MATERIAL SUPPLIED Start Marker
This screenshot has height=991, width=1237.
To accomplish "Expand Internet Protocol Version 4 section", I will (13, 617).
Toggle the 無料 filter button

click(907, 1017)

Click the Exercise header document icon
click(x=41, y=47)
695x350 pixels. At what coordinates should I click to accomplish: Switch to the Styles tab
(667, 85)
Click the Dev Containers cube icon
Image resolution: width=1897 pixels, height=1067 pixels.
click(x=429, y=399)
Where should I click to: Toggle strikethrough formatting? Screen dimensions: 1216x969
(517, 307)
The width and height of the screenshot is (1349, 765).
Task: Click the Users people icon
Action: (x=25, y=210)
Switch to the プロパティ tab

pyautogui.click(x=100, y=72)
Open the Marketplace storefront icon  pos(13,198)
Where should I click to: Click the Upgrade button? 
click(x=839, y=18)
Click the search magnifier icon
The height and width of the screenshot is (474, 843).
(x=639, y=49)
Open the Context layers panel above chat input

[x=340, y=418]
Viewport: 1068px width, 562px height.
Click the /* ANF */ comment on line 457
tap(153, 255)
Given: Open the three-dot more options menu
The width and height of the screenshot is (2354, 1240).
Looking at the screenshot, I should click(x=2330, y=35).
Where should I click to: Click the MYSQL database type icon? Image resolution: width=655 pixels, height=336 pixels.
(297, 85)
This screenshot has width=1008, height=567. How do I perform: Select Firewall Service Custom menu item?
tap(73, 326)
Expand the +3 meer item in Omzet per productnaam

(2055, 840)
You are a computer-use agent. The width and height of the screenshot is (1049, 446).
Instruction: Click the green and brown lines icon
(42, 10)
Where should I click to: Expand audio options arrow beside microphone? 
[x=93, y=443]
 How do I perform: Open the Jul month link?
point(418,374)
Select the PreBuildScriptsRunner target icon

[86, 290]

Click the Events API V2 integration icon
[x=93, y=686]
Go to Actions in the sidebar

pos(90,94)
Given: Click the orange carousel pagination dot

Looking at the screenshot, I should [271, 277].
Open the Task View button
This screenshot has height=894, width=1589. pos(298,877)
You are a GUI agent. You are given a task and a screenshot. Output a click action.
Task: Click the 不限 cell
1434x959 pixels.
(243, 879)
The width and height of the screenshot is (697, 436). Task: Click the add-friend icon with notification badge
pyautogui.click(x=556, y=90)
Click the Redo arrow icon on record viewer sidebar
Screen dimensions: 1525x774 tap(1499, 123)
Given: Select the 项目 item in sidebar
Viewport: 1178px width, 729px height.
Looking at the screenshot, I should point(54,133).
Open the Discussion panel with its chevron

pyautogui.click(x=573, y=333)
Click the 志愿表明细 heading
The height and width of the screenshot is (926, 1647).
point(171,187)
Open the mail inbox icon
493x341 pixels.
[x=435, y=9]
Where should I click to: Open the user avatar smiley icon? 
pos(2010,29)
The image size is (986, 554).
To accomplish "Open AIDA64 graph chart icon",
MATERIAL SUPPLIED End Marker
■ WHAT YOU NEED TO DO ■
Word for word, write out all the lines shown above.

■ TASK ANSWER ■
This screenshot has height=991, width=1237.
To accomplish "Expand Internet Protocol Version 4 section", I will (13, 617).
Toggle the 無料 filter button

click(907, 1017)

Click the Exercise header document icon
click(x=41, y=47)
695x350 pixels. At what coordinates should I click to accomplish: Switch to the Styles tab
(667, 85)
Click the Dev Containers cube icon
Image resolution: width=1897 pixels, height=1067 pixels.
click(x=429, y=399)
Where should I click to: Toggle strikethrough formatting? Screen dimensions: 1216x969
(517, 307)
The width and height of the screenshot is (1349, 765).
Task: Click the Users people icon
Action: (x=25, y=210)
Switch to the プロパティ tab

pyautogui.click(x=100, y=72)
Open the Marketplace storefront icon  pos(13,198)
Where should I click to: Click the Upgrade button? 
click(x=839, y=18)
Click the search magnifier icon
The height and width of the screenshot is (474, 843).
(x=639, y=49)
Open the Context layers panel above chat input

[x=340, y=418]
Viewport: 1068px width, 562px height.
Click the /* ANF */ comment on line 457
tap(153, 255)
Given: Open the three-dot more options menu
The width and height of the screenshot is (2354, 1240).
Looking at the screenshot, I should click(x=2330, y=35).
Where should I click to: Click the MYSQL database type icon? Image resolution: width=655 pixels, height=336 pixels.
(297, 85)
This screenshot has width=1008, height=567. How do I perform: Select Firewall Service Custom menu item?
tap(73, 326)
Expand the +3 meer item in Omzet per productnaam

(2055, 840)
You are a computer-use agent. The width and height of the screenshot is (1049, 446).
Instruction: Click the green and brown lines icon
(42, 10)
Where should I click to: Expand audio options arrow beside microphone? 
[x=93, y=443]
 How do I perform: Open the Jul month link?
point(418,374)
Select the PreBuildScriptsRunner target icon

[86, 290]

Click the Events API V2 integration icon
[x=93, y=686]
Go to Actions in the sidebar

pos(90,94)
Given: Click the orange carousel pagination dot

Looking at the screenshot, I should [271, 277].
Open the Task View button
This screenshot has height=894, width=1589. pos(298,877)
You are a GUI agent. You are given a task and a screenshot. Output a click action.
Task: Click the 不限 cell
1434x959 pixels.
(243, 879)
The width and height of the screenshot is (697, 436). Task: Click the add-friend icon with notification badge
pyautogui.click(x=556, y=90)
Click the Redo arrow icon on record viewer sidebar
Screen dimensions: 1525x774 tap(1499, 123)
Given: Select the 项目 item in sidebar
Viewport: 1178px width, 729px height.
Looking at the screenshot, I should point(54,133).
Open the Discussion panel with its chevron

pyautogui.click(x=573, y=333)
Click the 志愿表明细 heading
The height and width of the screenshot is (926, 1647).
point(171,187)
Open the mail inbox icon
493x341 pixels.
[x=435, y=9]
Where should I click to: Open the user avatar smiley icon? 
pos(2010,29)
The image size is (986, 554).
To accomplish "Open AIDA64 graph chart icon",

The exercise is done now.